The big news is that AIG has outraged everybody by paying $165 million in bonuses to the very employees who brought the company to the brink of bankrupty, necessitating a $180 billion federal bailout.
I won't comment on the outrageousness of it -- that's clear enough, I think -- but I am surprised by the outpouring of commentary from lawyers and law professors (including one of my own colleagues, Lawrence Cunningham) who claim that AIG could have gotten out of its alleged contractual obligation to pay the bonuses.
Now, as Cunningham rightly points out, it's impossible to be sure about this issue without seeing the contracts and knowing a lot more facts. Also, contract law is not my area. But really, I am surprised at some of this commentary. You can't just throw out the names of contract doctrines that apply in rare cases. Some of the authors have suggested the defense of "impracticability." But it's not impracticable to pay the money -- AIG has the money. Yes, if AIG had gone bankrupt, things would be very different. But it didn't. And "frustration of purpose" is even more remote. The classic case for that doctrine was one where someone rented a room for the purpose of viewing a coronation, and the coronation got cancelled. Now that's frustration of purpose. Here, as far as I can tell, employees were promised bonuses for continuing to work for the company until a certain date, which they did. I can't see the doctrine's applicability. Even "change in underlying assumptions" seems a stretch.
I'm not saying that there might not be a defense. Maybe there is. There could have been some fraud involved, I suppose. But it seems to me that some of the authors are doing what we law professors criticize courts for doing sometimes -- getting caught up in the political aspect of the situation and failing to apply the law neutrally.

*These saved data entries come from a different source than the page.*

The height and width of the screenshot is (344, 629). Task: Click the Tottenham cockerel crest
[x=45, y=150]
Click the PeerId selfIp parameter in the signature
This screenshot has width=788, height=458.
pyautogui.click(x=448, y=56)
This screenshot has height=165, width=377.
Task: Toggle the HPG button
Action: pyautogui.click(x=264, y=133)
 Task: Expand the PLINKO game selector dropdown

The starting point is that if you've promised to pay money, you should do it. You can't go flailing around for a defense just because your promise to pay was kinda dumb in the first place. Maybe there is a defense, but we shouldn't go grabbing defenses that don't apply.
In fairness, some of the authors, particularly Cunningham, are perhaps more just trying to point out that one should think carefully about possible defenses than they are saying that the defenses would necessarily apply. It's hard to disagree with that. But I am highly skeptical about some of the suggested defenses.

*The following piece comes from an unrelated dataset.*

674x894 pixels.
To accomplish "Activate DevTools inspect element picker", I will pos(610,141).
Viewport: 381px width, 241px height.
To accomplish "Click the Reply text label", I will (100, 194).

And I definitely disagree with the suggestion that AIG should just breach the contracts, let the employees sue, and coerce them into settling for less. Remember, AIG is now effectively a U.S. government agency -- we own 80% of the company. How would we feel if any other government agency did this? If the Department of Justice, during the U.S. Attorneys scandal, had said, "yeah, we have some people we'd like to get rid of, so we've decided to stop paying their salaries. Sure, we owe them the money. But let them sue us. We figure they'll be willing to settle for half rather than fight us for years to get what we really owe them." We'd be outraged. The government in particular should honor its contracts.